RECORDS FOR THIS EXERCISE -
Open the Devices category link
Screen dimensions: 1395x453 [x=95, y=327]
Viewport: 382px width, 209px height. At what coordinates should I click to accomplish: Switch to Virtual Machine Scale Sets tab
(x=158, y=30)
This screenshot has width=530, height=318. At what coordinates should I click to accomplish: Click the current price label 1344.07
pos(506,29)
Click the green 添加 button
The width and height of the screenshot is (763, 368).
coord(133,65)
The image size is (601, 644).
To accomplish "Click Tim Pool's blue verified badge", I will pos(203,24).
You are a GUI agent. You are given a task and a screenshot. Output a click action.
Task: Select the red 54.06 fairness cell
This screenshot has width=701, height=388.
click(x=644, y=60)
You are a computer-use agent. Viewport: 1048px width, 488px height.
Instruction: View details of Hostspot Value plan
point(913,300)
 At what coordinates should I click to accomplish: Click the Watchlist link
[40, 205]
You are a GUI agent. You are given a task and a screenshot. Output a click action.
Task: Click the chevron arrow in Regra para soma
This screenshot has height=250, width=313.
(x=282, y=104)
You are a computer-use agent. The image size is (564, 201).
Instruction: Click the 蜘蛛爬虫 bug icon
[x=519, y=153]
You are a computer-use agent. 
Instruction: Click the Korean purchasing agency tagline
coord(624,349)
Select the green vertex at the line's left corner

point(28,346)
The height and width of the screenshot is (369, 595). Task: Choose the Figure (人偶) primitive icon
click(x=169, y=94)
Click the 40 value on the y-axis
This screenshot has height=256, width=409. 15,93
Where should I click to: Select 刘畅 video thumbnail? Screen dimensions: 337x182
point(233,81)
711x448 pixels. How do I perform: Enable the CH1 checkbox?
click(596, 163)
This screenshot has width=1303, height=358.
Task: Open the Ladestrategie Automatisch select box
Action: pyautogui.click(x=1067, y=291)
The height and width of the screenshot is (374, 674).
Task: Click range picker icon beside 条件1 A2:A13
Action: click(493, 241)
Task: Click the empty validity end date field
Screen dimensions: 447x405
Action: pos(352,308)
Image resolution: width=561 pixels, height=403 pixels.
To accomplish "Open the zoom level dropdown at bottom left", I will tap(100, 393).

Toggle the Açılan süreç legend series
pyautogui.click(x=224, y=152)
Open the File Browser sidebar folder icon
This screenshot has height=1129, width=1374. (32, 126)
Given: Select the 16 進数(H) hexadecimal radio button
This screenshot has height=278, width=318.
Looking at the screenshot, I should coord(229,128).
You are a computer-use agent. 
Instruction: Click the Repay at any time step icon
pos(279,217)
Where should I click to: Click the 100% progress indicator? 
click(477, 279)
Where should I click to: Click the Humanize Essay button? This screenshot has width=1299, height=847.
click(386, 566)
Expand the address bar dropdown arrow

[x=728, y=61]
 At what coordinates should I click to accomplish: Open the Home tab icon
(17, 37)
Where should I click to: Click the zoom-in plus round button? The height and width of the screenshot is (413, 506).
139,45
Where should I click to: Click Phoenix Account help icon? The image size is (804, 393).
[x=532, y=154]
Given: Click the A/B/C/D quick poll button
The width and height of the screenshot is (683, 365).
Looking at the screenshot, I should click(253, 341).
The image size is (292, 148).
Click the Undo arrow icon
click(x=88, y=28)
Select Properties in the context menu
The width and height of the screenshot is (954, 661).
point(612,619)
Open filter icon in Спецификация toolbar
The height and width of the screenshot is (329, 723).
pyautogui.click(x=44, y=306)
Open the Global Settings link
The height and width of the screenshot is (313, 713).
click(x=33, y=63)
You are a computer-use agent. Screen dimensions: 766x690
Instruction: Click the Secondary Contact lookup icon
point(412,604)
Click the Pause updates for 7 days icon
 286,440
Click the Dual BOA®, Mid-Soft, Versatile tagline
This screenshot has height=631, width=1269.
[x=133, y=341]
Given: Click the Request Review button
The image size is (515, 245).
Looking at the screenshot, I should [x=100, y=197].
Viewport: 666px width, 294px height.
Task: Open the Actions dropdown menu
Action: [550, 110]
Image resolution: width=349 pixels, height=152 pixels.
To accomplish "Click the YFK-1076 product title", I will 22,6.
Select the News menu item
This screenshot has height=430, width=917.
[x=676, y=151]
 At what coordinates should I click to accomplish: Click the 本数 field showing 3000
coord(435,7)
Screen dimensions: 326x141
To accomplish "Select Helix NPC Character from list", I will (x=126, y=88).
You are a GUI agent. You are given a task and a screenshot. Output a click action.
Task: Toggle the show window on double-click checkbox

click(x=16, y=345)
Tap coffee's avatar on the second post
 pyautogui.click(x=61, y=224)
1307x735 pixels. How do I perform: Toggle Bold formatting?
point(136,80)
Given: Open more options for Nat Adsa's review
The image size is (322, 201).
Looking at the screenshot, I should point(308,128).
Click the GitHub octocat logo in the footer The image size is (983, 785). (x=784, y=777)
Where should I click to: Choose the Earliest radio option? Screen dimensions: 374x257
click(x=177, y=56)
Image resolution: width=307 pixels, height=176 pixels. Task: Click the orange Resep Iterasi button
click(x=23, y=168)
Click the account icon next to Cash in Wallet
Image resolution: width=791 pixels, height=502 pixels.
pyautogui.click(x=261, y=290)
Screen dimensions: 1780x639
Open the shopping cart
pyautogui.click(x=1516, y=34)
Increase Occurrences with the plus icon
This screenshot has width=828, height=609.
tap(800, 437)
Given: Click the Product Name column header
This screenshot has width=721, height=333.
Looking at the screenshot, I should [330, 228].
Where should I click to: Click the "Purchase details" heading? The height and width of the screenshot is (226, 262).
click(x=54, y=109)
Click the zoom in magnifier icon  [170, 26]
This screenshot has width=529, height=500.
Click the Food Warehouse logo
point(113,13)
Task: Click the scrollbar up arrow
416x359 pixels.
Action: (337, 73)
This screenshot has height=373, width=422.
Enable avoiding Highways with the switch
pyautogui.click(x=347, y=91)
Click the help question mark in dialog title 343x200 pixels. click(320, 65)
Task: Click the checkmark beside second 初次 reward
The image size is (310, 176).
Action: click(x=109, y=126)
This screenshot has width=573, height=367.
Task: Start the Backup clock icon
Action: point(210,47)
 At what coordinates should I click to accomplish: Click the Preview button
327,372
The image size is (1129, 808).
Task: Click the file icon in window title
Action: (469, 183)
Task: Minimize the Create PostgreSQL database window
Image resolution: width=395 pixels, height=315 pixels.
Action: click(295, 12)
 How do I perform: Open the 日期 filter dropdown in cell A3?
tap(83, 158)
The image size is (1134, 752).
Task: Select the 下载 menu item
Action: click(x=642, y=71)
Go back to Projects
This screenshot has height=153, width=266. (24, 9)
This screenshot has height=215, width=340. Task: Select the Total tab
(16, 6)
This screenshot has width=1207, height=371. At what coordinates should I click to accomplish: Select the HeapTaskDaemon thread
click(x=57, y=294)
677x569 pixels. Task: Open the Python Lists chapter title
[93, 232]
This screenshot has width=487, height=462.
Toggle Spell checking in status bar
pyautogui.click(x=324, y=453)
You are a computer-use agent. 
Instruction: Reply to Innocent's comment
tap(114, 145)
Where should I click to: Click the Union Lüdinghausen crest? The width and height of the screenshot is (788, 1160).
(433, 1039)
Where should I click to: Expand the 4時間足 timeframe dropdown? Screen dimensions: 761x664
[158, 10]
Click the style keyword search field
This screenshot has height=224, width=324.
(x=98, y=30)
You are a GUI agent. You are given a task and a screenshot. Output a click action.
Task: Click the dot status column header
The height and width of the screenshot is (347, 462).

EXERCISE BRIEF - From the line holding "Given: Open more" to the line holding "Task: Minimize the", inclusive, restate each line above exactly as written.

RESPONSE BOX -
Given: Open more options for Nat Adsa's review
The image size is (322, 201).
Looking at the screenshot, I should point(308,128).
Click the GitHub octocat logo in the footer The image size is (983, 785). (x=784, y=777)
Where should I click to: Choose the Earliest radio option? Screen dimensions: 374x257
click(x=177, y=56)
Image resolution: width=307 pixels, height=176 pixels. Task: Click the orange Resep Iterasi button
click(x=23, y=168)
Click the account icon next to Cash in Wallet
Image resolution: width=791 pixels, height=502 pixels.
pyautogui.click(x=261, y=290)
Screen dimensions: 1780x639
Open the shopping cart
pyautogui.click(x=1516, y=34)
Increase Occurrences with the plus icon
This screenshot has width=828, height=609.
tap(800, 437)
Given: Click the Product Name column header
This screenshot has width=721, height=333.
Looking at the screenshot, I should [330, 228].
Where should I click to: Click the "Purchase details" heading? The height and width of the screenshot is (226, 262).
click(x=54, y=109)
Click the zoom in magnifier icon  [170, 26]
This screenshot has width=529, height=500.
Click the Food Warehouse logo
point(113,13)
Task: Click the scrollbar up arrow
416x359 pixels.
Action: (337, 73)
This screenshot has height=373, width=422.
Enable avoiding Highways with the switch
pyautogui.click(x=347, y=91)
Click the help question mark in dialog title 343x200 pixels. click(320, 65)
Task: Click the checkmark beside second 初次 reward
The image size is (310, 176).
Action: click(x=109, y=126)
This screenshot has width=573, height=367.
Task: Start the Backup clock icon
Action: point(210,47)
 At what coordinates should I click to accomplish: Click the Preview button
327,372
The image size is (1129, 808).
Task: Click the file icon in window title
Action: (469, 183)
Task: Minimize the Create PostgreSQL database window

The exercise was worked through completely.